At some intervals it is necessary to pause to hear the readers’ comments to pieces that have appeared on this page. In my view, readers’…

At some intervals it is necessary to pause to hear the readers’ comments to pieces that have appeared on this page. In my view, readers’ comments must be heard so long as they are expressed within the ambits of civilized discourse. Today is one of those moments. Please read on:

Re: Resolving the Pastoralists Dilemma.

Thanks Mr. Gambo for the wonderful piece on the more than ever current problem.

Unfortunately, the Nigerian urban elites care less about the developments that are present in the country’s rural life. The ever persisting clash between the two groups of our rural population (farmers and cattle breeders) has been a long conflict that predate colonialism. The colonial administration was clever enough to bring temporary solutions to the problem through the creation of government forest reserves, cattle routes, grazing grounds, cattle water ways. The traditional leaders also played important roles in resolving problems and small conflicts before they degenerate into crisis.

Unfortunately, with the advent of military regimes all organized approach to problems and local conflicts were ignored. The traditional institutions lost their ability to provide solutions. Nobody listens the village head. The grazing field, government forest reserves all disappeared.

Decrees wouldn’t have been the best way to approach these issues as these cattle-breeders are partially migrants. The farmers too whose population is in the increase needed more arable lands. The climate change too carries additional problem.

Of all the Nigerian or say West African ethnic population, the nomads would be the ones who benefited the least from western education and investment in urban development. Even the poorly implemented agricultural policies of the Nigerian Government still favours only the settled population be it in the cities towns or villages.

Nigeria lacks long-term approach to problems and issues. It leaves issues unattended until they develop into serious crisis. Even then the government of the day simply deploy troops to disperse the crowd while that particular problem remains. The fire brigade approach is an uncivil way, crude and short lived. Unfortunately, that’s what our military dominated elites love doing.

Whenever a serious government in Nigeria sets up inquiries, the reports, recommendations and advice never see daylight.

This is caused by the fact our elites and intellectuals are lazy to read and make research.

It is a pity that the Fulani elites who have many times been at the helm of affairs since independence yet their nomadic compatriots are at the receiving end. After independence, the nomads were paying cattle tax (jangali), head tax and market tax. Yet they were denied basic civic services. It was the Hausa politicians of Kano who brought about an end to the exploitation of nomads by abolishing all these taxes.

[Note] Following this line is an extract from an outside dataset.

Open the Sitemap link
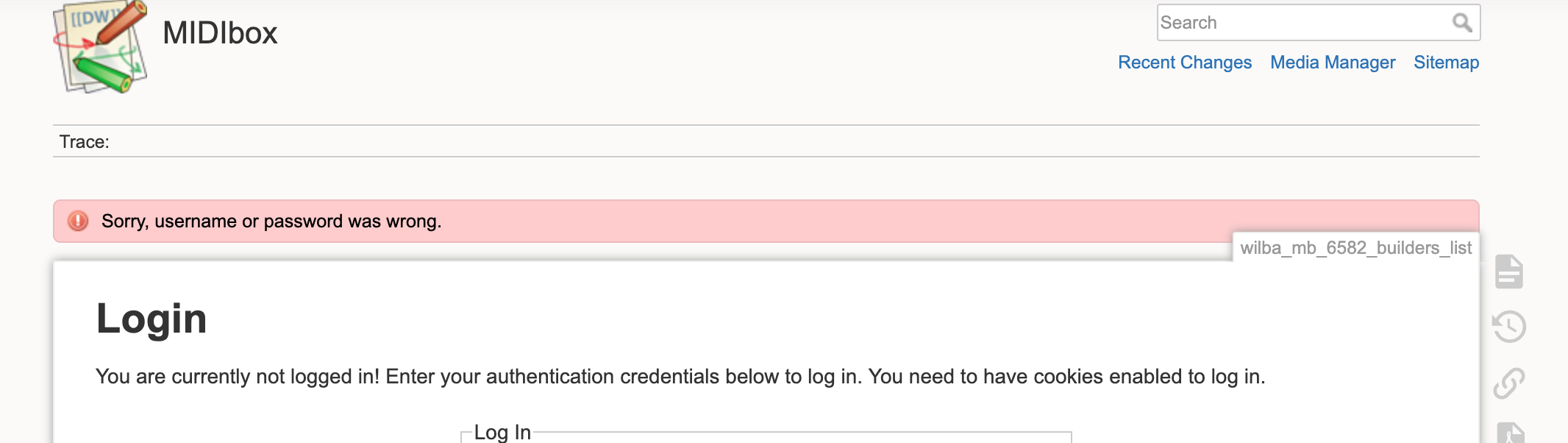Image resolution: width=1568 pixels, height=443 pixels. click(1446, 63)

When Prof. Jibrin Aminu as Minister of Education introduced nomadic education, he had plans for modern settled ways of rearing cattle and animal breeding. All the schools had enough plots to teach the Fulani nomads new techniques and ways of settled breeding. Immediately Prof Amin left the Ministry of Education, the Fulani nomadic leaders (Ardos) and city dwellers sold the plots to developers. Currently President Buhari has appointed an urbanized non-nomad as the chairman of Nomadic Education. Most of the headmasters are non-Fulanis not to mention their not being nomads. This is not how to find lasting solutions to the lingering ethnic and communal clashes between the herders and the farmers.

–           Dr. Saidu Samaila

Re: Are we ready for the white revolution?

Your write up on the above subject made quite an interesting reading especially on the need to integrate herders into a modern non-migratory system with value chain for maximum and better yield.

Government must provide enabling environment for Indigenous investors to thrive as against the current setting of too much attention on “foreign direct investment”.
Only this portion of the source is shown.